── DATASET ENTRIES

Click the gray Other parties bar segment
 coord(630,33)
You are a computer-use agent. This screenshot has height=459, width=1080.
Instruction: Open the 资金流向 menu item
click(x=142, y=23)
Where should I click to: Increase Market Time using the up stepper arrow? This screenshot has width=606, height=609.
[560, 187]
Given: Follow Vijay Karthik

────
── DATASET ENTRIES

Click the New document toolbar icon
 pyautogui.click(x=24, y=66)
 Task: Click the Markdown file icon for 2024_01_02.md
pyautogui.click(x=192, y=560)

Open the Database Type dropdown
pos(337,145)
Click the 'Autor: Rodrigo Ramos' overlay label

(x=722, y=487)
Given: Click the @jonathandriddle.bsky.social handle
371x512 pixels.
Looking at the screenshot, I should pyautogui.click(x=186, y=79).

────

#### HOW TO COMPLETE THIS TASK:
Wherever the string "Given" turns up in the material, copy the whole line.

#### SOLUTION TO THIS TASK:
Given: Follow Vijay Karthik
Given: Click the @jonathandriddle.bsky.social handle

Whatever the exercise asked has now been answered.